Charité-Universitätsmedizin Berlin, Corporate Member of Freie Universität Berlin and Humboldt-Universität zu Berlin, Institute for Hygiene and Environmental Medicine, 12203 Berlin, Germany.
J Clin Med. 2024 Oct 18;13(20):6219. doi: 10.3390/jcm13206219.

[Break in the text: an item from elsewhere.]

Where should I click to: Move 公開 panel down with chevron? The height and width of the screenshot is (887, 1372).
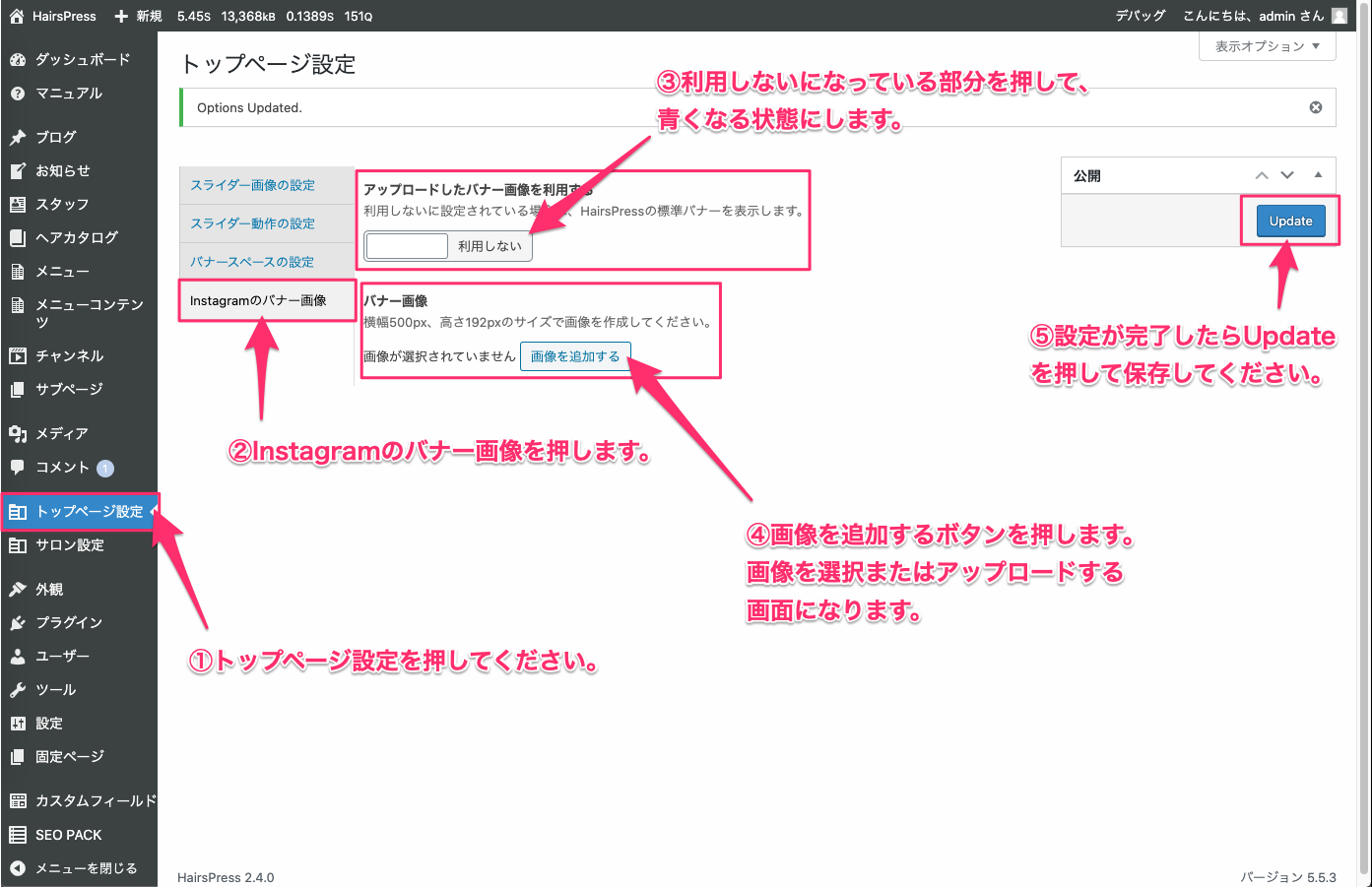coord(1287,175)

: Patients with peripheral artery occlusive disease (PAD) are at risk of developing foot ulcers, which can subsequently lead to foot infections and an increased risk of amputation. In cases of severe ischemic foot infections (IFIs), the empirical use of antibiotics can be limb-saving. However, there is currently no evidence-based guidance on the choice of empirical antibiotic therapy for IFI. This retrospective single-center cohort study included 216 hospitalized patients with severe IFI undergoing endovascular revascularization. Weighted-Incidence Syndromic Combination Antibiograms (WISCAs) were calculated to guide empirical antibiotic choice. The two most common causative pathogens for IFI were and , with frequencies of 19.8% and 6.1%, respectively. The calculation of WISCAs revealed a low empirical coverage of amoxicillin (AMX) or clindamycin (CLN) with 21.6% and 27.7%, respectively. The empirical coverage of amoxicillin/clavulanic-acid (AMC), trimethoprim/sulfmethoxazole (SXT), and ciprofloxacin (CIP) was 50.6%, 53.1%, and 55.4%, respectively. Piperacillin/tazobactam (PT) exhibited the highest empirical coverage, with 82.5% as calculated by WISCAs. The calculated WISCAs did not significantly alter when stratified by the clinical characteristics of the patients. The empirical antibiotic coverage of CLN and AMX was low. SXT represents a promising empirical alternative in the case of IFI, irrespective of comorbidities and the WIfI score. WISCAs can assist in the decision-making process regarding empirical antibiotic therapy choices in cases of IFI.
外周动脉闭塞性疾病(PAD)患者有发生足部溃疡的风险,进而可能导致足部感染和截肢风险增加。在严重缺血性足部感染(IFI)的病例中,经验性使用抗生素可能挽救肢体。然而,目前尚无关于IFI经验性抗生素治疗选择的循证指南。这项回顾性单中心队列研究纳入了216例接受血管内血运重建术的重度IFI住院患者。计算加权发病率综合征组合抗菌谱(WISCAs)以指导经验性抗生素选择。IFI最常见的两种致病病原体分别为[具体病原体1]和[具体病原体2],频率分别为19.8%和6.1%。WISCAs的计算显示阿莫西林(AMX)或克林霉素(CLN)的经验性覆盖率较低,分别为21.6%和27.7%。阿莫西林/克拉维酸(AMC)、甲氧苄啶/磺胺甲恶唑(SXT)和环丙沙星(CIP)的经验性覆盖率分别为50.6%、53.1%和55.4%。哌拉西林/他唑巴坦(PT)的经验性覆盖率最高,根据WISCAs计算为82.5%。根据患者的临床特征进行分层时,计算出的WISCAs没有显著变化。CLN和AMX的经验性抗生素覆盖率较低。无论合并症和WIfI评分如何,SXT在IFI病例中是一种有前景的经验性替代药物。WISCAs可协助IFI病例中经验性抗生素治疗选择的决策过程。